Understanding Composition Function I/O

Crossplane Python Functions | Part 3

Building a production multi-cloud platform with Python


In Part 2, we built a working function but treated the request and response as black boxes. To build sophisticated compositions, you need to understand exactly what data flows through your function.

This post dissects RunFunctionRequest and RunFunctionResponse, shows how to convert protobuf structures to Python dicts, and introduces a type-safe Composition class that simplifies working with these structures.

The RunFunctionRequest

Every function invocation receives a RunFunctionRequest. This protobuf message contains everything your function needs to make decisions.

Request Structure

message RunFunctionRequest {
  RequestMeta meta = 1;
  State observed = 2;
  State desired = 3;
  google.protobuf.Struct input = 4;
  google.protobuf.Struct context = 5;
  repeated Credentials credentials = 6;
}

Let's examine each field:

Diagram of Crossplane composition function input and output structures including observed and desired resource state

1. meta: Request Metadata

req.meta.tag  # Unique identifier for this request

The tag is useful for logging and debugging—it identifies the specific reconciliation.

2. observed: Current Cluster State

This is what actually exists:

# The composite resource (XR) as it exists in the cluster
req.observed.composite.resource

# Managed resources created by previous reconciliations
req.observed.resources  # Dict[str, ObservedResource]

The observed state includes:

  • composite: The XR with its current spec and status
  • resources: Managed resources keyed by their composition resource name

Each observed resource contains:

observed_bucket = req.observed.resources["bucket"]
observed_bucket.resource       # The full resource as a Struct
observed_bucket.connection_details  # Connection secrets

3. desired: What Previous Functions Requested

In a pipeline with multiple functions, each function receives what previous functions requested:

# Resources from earlier pipeline steps
req.desired.composite.resource
req.desired.resources  # Dict[str, DesiredResource]

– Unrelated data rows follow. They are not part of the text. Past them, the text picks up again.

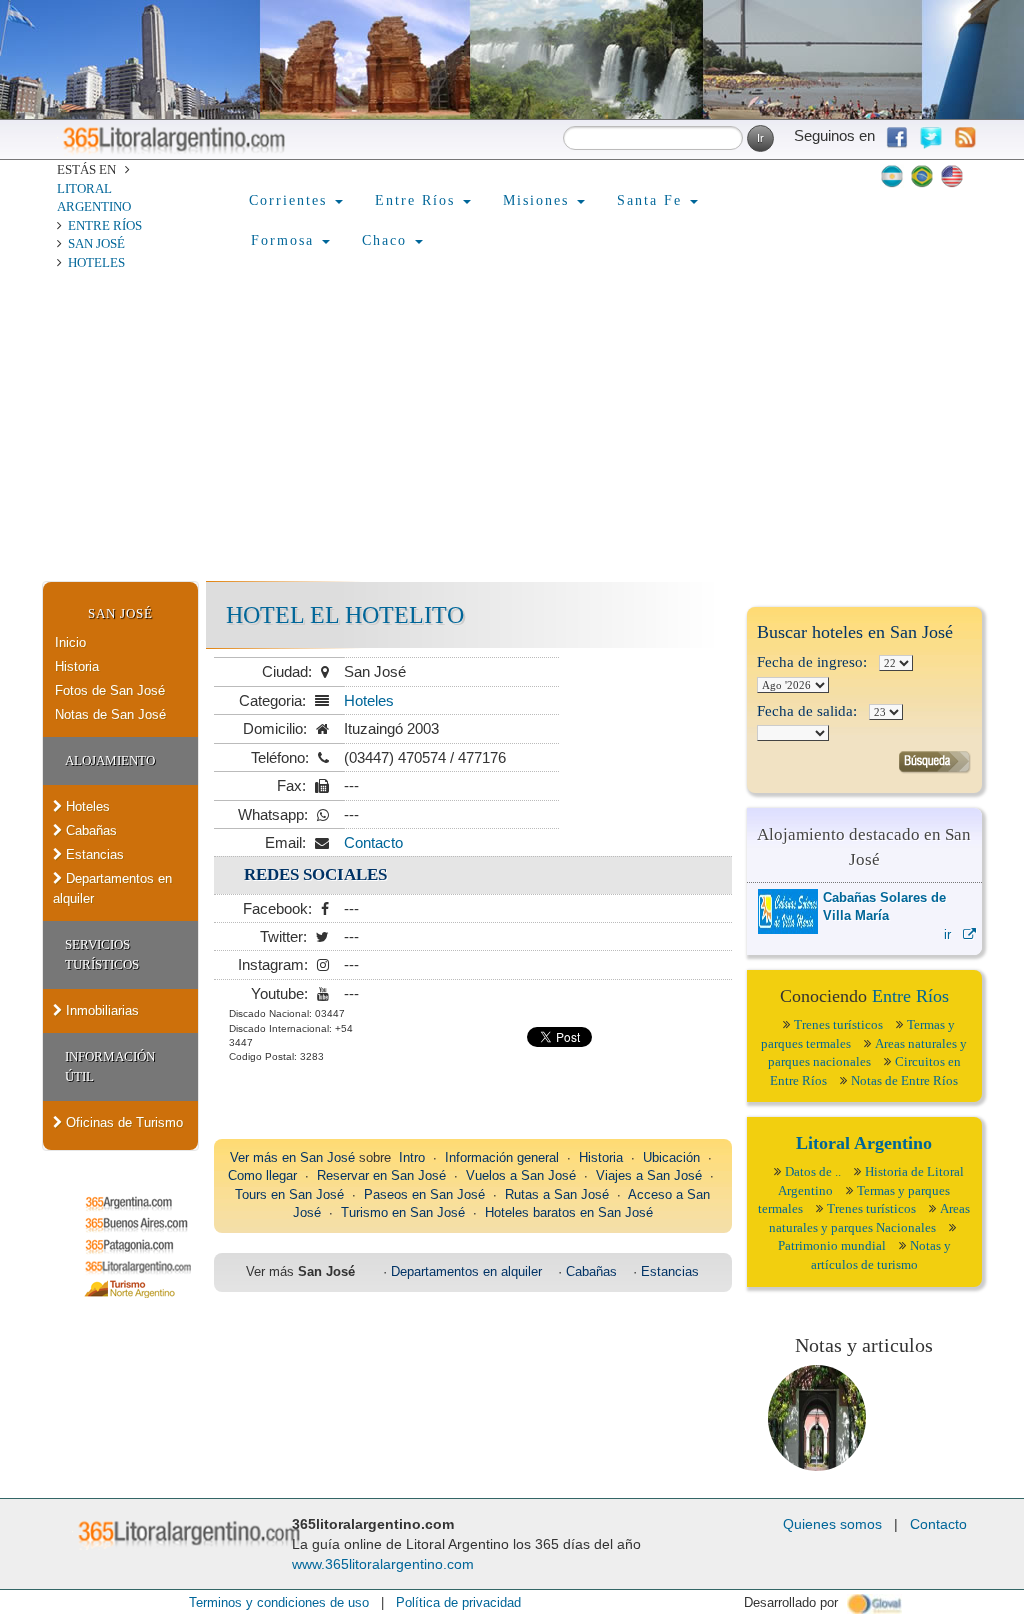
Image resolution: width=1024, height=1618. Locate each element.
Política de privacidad (458, 1602)
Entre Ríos (105, 225)
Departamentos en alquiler (112, 888)
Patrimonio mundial (832, 1245)
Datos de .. (813, 1171)
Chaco (387, 240)
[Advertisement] (512, 431)
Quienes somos (832, 1524)
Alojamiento (110, 760)
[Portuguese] (922, 176)
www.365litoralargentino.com (383, 1564)
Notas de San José (110, 714)
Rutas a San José (557, 1194)
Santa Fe (652, 200)
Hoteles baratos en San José (569, 1212)
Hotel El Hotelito (345, 615)
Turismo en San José (403, 1212)
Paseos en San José (424, 1194)
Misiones (539, 200)
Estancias (93, 854)
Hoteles (96, 262)
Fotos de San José (110, 690)
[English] (952, 176)
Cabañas (89, 830)
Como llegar (262, 1175)
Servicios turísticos (102, 954)
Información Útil (110, 1066)
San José (96, 243)
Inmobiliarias (100, 1010)
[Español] (892, 176)
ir (953, 934)
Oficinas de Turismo (122, 1122)
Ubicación (671, 1157)
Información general (502, 1157)
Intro (412, 1157)
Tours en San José (289, 1194)
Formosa (285, 240)
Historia (77, 666)
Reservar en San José (381, 1175)
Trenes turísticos (838, 1024)
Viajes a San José (649, 1175)
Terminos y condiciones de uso (279, 1602)
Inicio (70, 642)
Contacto (373, 842)
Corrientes (291, 200)
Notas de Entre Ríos (904, 1080)
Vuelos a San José (521, 1175)
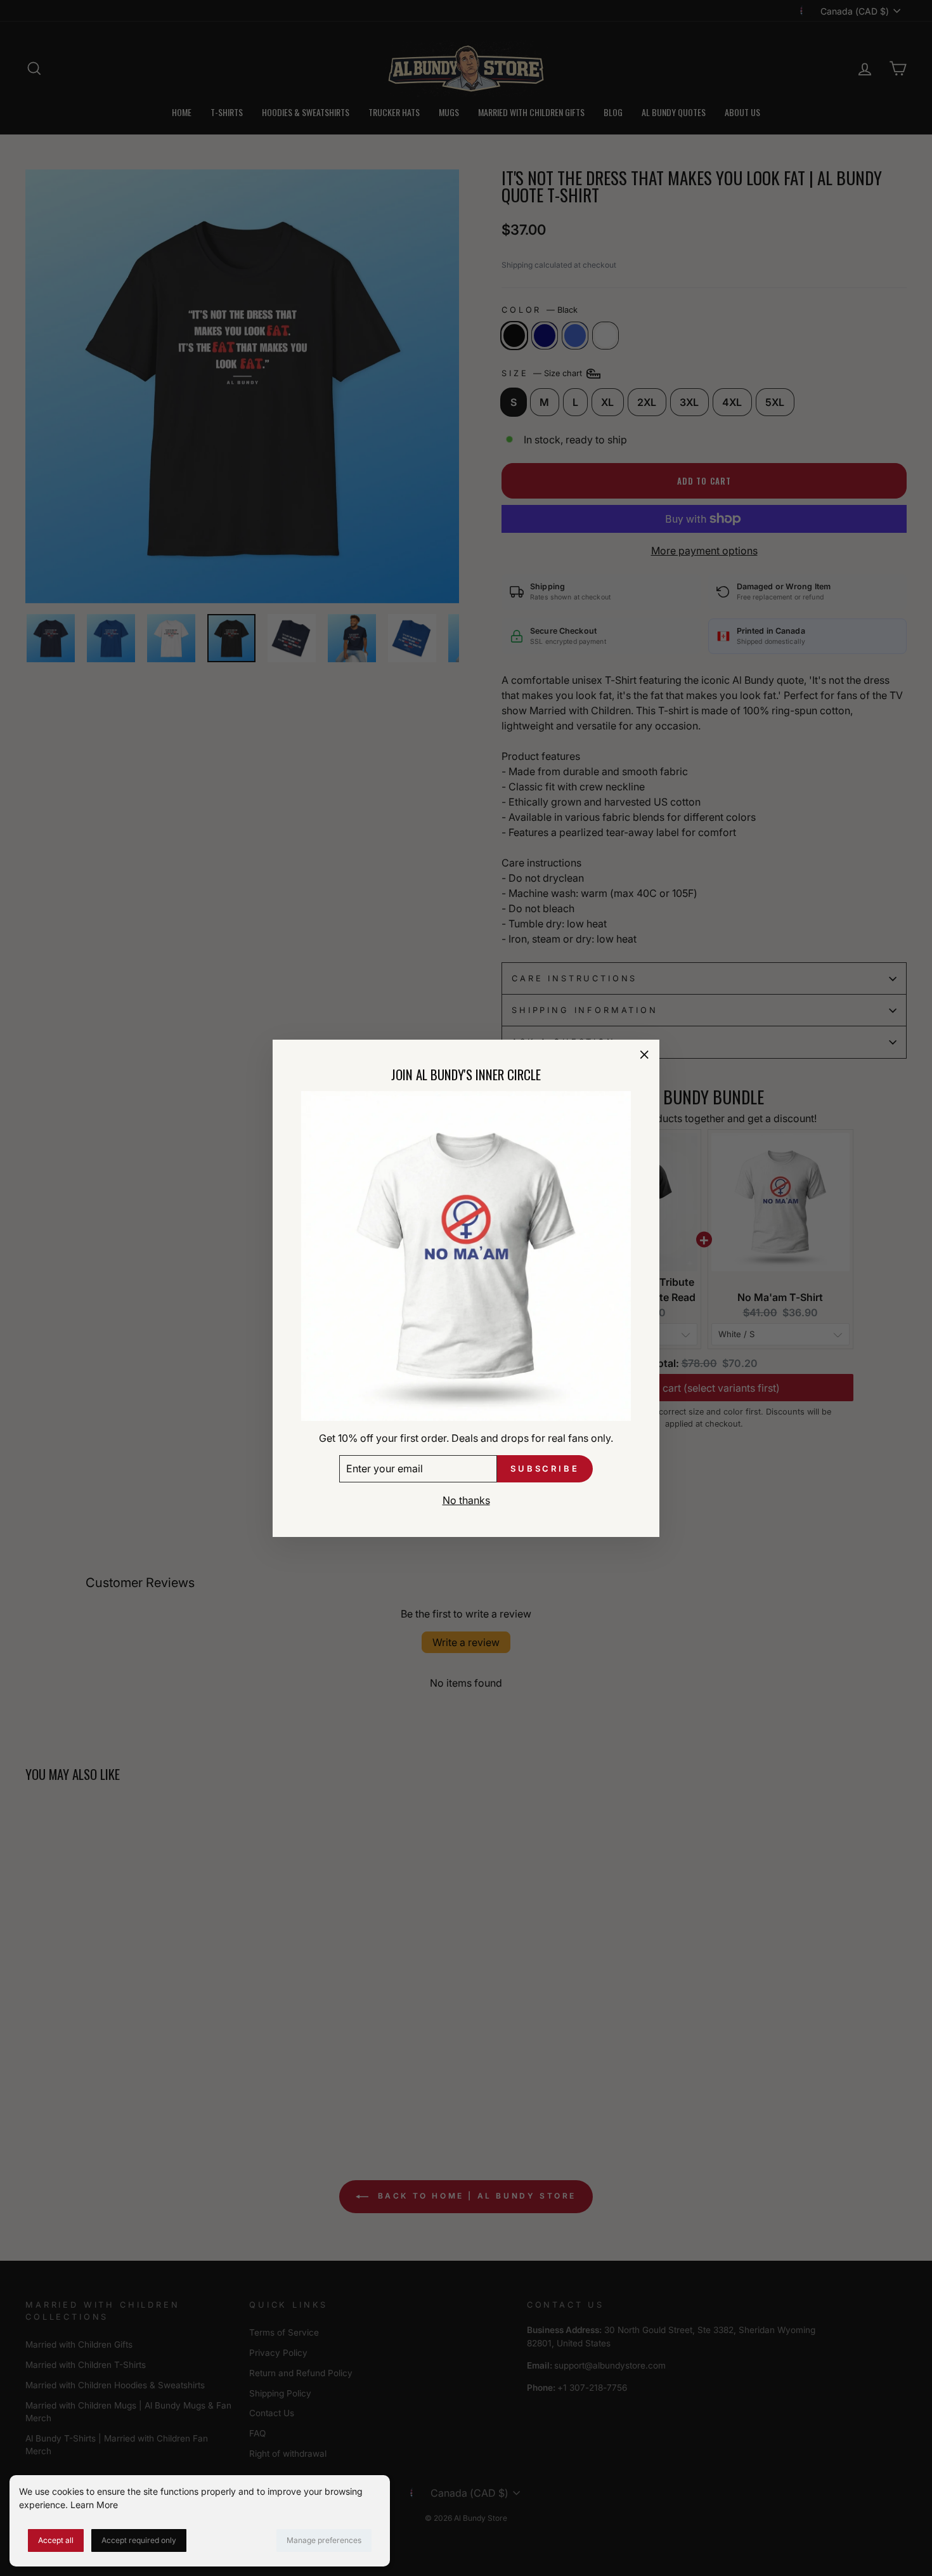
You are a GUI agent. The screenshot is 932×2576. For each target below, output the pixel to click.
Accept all (56, 2540)
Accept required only (138, 2540)
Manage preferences (324, 2540)
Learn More (94, 2504)
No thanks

Your function should preserve or modify this state, not replace it entirely.

4. input: Function Configuration

Configuration passed to your function in the composition:

pipeline:
  - step: my-function
    functionRef:
      name: function-myplatform
    input:
      apiVersion: myplatform.io/v1alpha1
      kind: Input
      module: cluster
      debug: true

Access in Python:

input_dict = MessageToDict(req.input)
module = input_dict.get("module", "default")
debug = input_dict.get("debug", False)

5. context: Environment and Extra Data

Environment configs and data from previous functions:

# Environment configs merged by label selectors
env = req.context["apiextensions.crossplane.io/environment"]

# Custom context from previous functions
custom_data = req.context.get("my-custom-key", {})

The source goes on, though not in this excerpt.